Sim! Ele fora enfim tratado com respeito. Foi chamado de FERA pelo fortão da academia.

Esse foi o combustível para que Bonifácio passasse a se exercitar com afinco! Tomou alguns suplementos e drogas para catalizar o processo de reconstrução do seu corpo, sua imagem e sua personalidade. Com um ano de treinamento, tornou-se muito musculoso. Pouco tempo depois, passou a ostentar uma argolinha brilhante na orelha esquerda. E um piercing no mamilo direito. Começou a andar sempre perfumado, com gel no cabelo e topete impecável. Entrou na aula de violão.

A fase ficou mesmo boa quando ganhou de presente do pai um Honda Civic, pretão, lindo. E investiu mais dez mil reais em aparelhagem de som para o possante. Engatou o namoro com uma linda menininha, dessas que se apaixonam fácil.

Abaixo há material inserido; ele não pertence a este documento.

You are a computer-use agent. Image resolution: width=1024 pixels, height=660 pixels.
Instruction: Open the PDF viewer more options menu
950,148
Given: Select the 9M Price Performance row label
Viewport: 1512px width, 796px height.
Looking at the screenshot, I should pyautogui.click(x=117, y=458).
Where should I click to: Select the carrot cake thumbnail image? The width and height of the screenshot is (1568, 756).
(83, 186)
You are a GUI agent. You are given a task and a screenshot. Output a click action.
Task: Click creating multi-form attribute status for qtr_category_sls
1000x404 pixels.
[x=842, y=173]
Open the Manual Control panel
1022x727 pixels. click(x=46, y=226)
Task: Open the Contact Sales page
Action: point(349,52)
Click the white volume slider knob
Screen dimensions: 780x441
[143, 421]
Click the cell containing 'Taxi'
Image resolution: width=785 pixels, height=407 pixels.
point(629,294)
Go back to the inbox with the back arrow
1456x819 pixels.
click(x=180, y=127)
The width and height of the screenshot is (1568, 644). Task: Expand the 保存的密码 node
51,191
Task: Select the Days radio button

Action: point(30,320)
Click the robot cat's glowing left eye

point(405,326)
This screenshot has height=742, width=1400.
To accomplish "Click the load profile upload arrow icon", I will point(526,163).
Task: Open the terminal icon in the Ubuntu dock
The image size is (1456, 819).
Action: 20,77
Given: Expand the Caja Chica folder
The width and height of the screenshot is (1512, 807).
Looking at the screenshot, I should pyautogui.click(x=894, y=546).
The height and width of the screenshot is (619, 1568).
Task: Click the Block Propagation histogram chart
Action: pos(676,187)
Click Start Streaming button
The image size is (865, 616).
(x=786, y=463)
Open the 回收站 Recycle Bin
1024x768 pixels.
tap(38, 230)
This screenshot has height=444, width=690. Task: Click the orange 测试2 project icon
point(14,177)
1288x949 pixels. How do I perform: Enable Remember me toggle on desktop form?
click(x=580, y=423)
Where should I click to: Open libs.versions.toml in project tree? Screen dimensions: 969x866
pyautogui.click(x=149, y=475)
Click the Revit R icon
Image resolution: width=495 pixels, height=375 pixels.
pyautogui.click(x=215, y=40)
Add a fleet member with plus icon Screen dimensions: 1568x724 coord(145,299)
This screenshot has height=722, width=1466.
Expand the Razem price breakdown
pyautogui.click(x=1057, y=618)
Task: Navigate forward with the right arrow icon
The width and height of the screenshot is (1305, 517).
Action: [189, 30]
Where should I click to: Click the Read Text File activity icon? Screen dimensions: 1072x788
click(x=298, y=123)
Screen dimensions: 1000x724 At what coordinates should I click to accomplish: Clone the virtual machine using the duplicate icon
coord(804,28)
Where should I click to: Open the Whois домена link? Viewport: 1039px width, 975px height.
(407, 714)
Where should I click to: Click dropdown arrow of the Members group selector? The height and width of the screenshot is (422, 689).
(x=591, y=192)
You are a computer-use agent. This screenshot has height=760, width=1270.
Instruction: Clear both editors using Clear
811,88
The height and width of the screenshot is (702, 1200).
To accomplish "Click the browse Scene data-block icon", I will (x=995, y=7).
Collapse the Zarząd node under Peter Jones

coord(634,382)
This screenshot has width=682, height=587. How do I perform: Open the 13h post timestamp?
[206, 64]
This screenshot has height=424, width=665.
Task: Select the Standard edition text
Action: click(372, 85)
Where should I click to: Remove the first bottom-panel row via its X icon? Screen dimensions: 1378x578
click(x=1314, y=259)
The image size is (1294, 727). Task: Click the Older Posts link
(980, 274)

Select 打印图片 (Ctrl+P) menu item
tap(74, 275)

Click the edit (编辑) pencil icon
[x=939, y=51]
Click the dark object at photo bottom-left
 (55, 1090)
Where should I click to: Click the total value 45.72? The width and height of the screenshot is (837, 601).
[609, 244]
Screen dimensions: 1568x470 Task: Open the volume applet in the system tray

Algum tempo depois, Bonifácio foi fazer faculdade no Triângulo Mineiro, e se apresentou à nova turma como Boni. Para aumentar sua popularidade, comercializava cocaína, LSD e outras coisinhas entre os estudantes. Ficou meio dependente quimicamente, mas isso era o de menos.

Boni ficou famoso, andava cercado de amigos e desfilava de carrão. Frequentava todas as baladas da cidade e, por isso, nunca se formou em Odontologia. Enquanto foi universitário, pegou mais de quinhentas mulheres. Não havia quem o desconhecesse. Era o terror.

Hoje em dia, ele tá sumido de novo, e muita gente na cidade universitária percebeu sua falta. Passará quatro anos na cadeia porque ficou muito doidão e quase matou um rapaz a garrafadas. Vai para o presídio assim que se recuperar numa clínica para viciados em cocaína. Antes, porém, tem de receber alta no hospital: dizem que apanhou feio de um marido enciumado. Ele também responde por crime de tráfico de drogas.

Uberlândia nunca mais foi a mesma depois de sua passagem por lá. Grande garoto!

Eu sempre soube que ele deixaria sua marca. Sempre acreditei no potencial de meu amigo Bolota!